■ EXERCISE ■
Please print out the entries below unchanged and skip the images.

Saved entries
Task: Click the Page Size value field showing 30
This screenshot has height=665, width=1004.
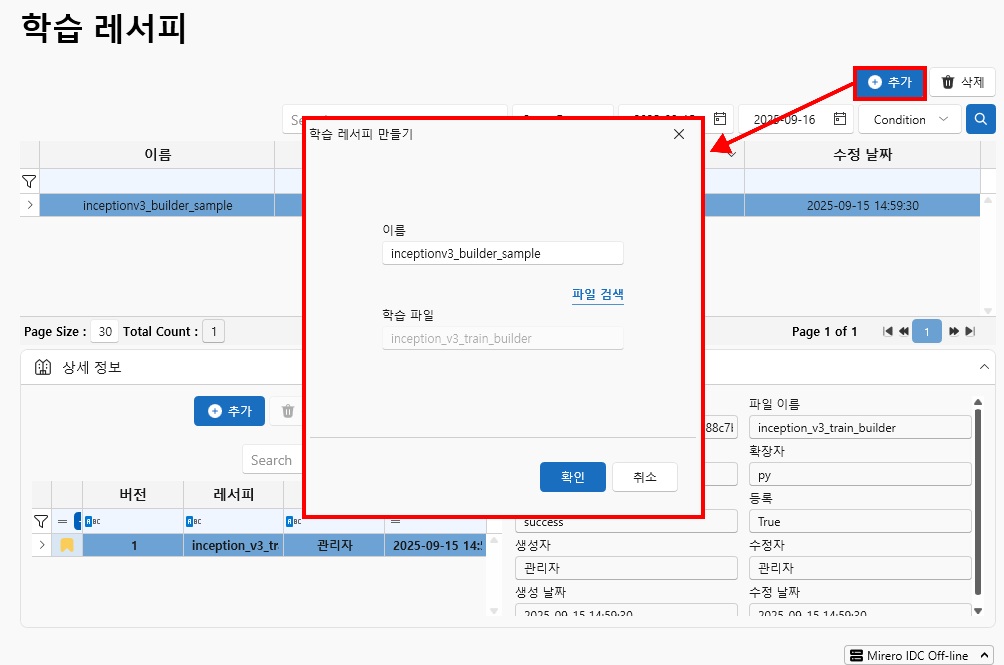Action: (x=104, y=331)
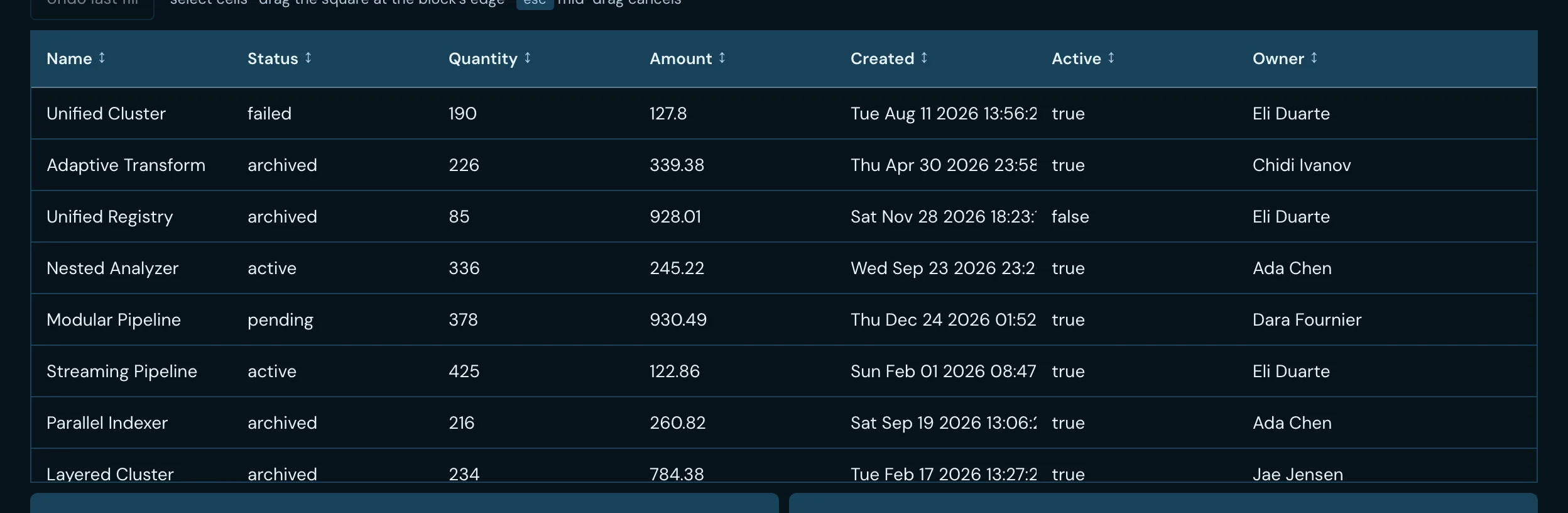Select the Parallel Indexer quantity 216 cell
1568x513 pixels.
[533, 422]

■ RESULT FOR THIS EXERCISE ■
Task: Click the Page Size value field showing 30
This screenshot has height=665, width=1004.
Action: (x=104, y=331)
Select the Parallel Indexer quantity 216 cell
1568x513 pixels.
[533, 422]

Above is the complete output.